((

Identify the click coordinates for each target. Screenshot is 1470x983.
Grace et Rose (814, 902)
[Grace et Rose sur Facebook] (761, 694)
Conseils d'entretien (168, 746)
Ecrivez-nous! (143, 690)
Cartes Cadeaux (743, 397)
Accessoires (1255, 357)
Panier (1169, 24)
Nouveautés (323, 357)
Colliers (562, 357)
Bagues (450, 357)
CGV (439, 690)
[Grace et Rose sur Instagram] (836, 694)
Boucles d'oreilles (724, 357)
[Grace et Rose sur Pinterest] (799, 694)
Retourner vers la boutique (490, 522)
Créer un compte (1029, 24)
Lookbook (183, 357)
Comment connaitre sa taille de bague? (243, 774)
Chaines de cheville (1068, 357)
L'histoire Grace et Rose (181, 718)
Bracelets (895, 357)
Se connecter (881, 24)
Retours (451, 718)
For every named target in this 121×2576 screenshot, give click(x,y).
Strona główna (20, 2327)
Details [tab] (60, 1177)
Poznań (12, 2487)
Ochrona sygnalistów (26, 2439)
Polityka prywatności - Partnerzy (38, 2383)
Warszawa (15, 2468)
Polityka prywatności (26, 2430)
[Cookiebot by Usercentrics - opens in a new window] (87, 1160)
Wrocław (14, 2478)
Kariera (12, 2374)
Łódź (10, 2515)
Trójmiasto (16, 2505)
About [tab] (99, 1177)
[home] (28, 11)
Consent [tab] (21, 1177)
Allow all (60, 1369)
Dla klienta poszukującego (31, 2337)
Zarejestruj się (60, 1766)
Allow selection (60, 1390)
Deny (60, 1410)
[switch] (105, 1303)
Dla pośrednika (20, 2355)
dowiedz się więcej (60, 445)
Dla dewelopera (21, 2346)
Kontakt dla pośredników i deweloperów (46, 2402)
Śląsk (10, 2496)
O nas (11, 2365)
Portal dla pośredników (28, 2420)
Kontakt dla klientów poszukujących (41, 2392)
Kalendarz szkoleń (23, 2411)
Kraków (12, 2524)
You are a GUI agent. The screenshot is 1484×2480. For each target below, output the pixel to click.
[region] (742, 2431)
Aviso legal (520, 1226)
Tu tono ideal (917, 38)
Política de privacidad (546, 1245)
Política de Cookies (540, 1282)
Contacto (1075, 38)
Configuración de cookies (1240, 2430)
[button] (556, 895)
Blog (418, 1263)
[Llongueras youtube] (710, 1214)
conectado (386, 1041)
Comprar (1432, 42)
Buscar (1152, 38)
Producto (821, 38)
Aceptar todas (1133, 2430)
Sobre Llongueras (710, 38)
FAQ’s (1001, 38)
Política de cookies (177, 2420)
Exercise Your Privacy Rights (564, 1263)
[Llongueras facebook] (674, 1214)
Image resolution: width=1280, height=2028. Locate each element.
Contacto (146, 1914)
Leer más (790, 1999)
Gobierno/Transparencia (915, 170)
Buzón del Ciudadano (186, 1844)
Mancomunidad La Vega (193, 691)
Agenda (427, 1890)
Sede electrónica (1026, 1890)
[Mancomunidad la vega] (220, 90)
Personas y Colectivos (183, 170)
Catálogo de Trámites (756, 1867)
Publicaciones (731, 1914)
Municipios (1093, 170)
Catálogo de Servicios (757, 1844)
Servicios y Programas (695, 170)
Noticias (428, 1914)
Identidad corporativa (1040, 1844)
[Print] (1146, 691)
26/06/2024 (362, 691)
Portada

))

▸ **WORK REQUEST**:
Look back at the data above. Transcribe exactly the lines starting at the line that contains "Contacto (146, 1914)" and ending at the line that contains "Catálogo de Servicios (757, 1844)".

▸ **EXERCISE ANSWER**:
Contacto (146, 1914)
Leer más (790, 1999)
Gobierno/Transparencia (915, 170)
Buzón del Ciudadano (186, 1844)
Mancomunidad La Vega (193, 691)
Agenda (427, 1890)
Sede electrónica (1026, 1890)
[Mancomunidad la vega] (220, 90)
Personas y Colectivos (183, 170)
Catálogo de Trámites (756, 1867)
Publicaciones (731, 1914)
Municipios (1093, 170)
Catálogo de Servicios (757, 1844)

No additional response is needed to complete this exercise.